▶ [GOAL]: List each row below that contains the string "filter", copying every such row in full.

### RECORD SET

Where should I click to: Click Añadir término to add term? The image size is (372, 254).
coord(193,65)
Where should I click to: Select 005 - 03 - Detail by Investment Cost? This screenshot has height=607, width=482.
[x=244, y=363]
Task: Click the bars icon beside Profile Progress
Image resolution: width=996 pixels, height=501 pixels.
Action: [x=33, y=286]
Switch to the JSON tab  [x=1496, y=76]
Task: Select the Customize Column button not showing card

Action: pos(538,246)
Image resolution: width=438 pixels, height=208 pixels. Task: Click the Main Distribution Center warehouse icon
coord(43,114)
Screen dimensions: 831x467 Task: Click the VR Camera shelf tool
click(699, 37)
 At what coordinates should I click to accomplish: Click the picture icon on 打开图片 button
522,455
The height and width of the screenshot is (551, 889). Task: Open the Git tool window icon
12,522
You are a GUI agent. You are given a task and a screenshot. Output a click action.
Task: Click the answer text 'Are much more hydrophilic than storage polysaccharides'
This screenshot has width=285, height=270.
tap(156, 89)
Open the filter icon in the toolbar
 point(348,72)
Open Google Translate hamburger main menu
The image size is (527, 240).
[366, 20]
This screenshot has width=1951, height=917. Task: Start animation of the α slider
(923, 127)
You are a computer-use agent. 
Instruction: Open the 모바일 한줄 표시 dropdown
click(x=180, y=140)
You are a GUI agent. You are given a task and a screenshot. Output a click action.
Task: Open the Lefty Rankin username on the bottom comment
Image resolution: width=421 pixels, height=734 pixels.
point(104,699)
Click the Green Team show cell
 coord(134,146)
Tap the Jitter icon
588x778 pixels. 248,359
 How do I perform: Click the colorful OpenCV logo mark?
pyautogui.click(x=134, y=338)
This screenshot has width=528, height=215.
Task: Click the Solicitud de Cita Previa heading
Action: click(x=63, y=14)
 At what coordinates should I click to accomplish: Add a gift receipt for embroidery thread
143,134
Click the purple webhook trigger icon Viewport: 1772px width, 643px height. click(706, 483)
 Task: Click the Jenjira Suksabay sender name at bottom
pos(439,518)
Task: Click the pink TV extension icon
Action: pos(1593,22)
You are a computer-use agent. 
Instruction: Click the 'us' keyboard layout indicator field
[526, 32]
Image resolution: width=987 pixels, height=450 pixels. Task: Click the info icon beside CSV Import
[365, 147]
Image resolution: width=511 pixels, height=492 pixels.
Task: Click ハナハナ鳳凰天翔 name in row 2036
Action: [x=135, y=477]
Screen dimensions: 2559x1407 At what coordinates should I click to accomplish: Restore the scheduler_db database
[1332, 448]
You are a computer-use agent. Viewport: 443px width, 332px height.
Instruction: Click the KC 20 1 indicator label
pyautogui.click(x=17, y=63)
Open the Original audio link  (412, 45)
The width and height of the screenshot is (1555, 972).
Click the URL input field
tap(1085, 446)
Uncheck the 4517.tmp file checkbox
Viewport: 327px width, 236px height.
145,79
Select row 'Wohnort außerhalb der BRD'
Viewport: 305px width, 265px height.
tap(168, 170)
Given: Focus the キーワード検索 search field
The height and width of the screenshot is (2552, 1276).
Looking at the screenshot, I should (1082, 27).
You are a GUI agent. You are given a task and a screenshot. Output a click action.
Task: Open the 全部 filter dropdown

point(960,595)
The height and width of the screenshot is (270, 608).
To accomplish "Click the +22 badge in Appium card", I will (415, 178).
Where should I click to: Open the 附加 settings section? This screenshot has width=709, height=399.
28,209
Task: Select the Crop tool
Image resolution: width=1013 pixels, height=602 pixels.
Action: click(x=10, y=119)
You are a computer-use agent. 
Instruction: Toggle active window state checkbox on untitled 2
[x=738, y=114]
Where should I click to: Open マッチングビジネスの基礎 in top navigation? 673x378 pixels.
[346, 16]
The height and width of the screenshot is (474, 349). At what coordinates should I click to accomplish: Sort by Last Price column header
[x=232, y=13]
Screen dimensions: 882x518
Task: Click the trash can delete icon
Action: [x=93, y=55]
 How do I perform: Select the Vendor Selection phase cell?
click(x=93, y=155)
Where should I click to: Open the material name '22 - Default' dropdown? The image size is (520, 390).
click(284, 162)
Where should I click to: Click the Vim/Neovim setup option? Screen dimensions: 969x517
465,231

######

▶ [CORRECT ANSWER]:
Open the filter icon in the toolbar
Task: Open the 全部 filter dropdown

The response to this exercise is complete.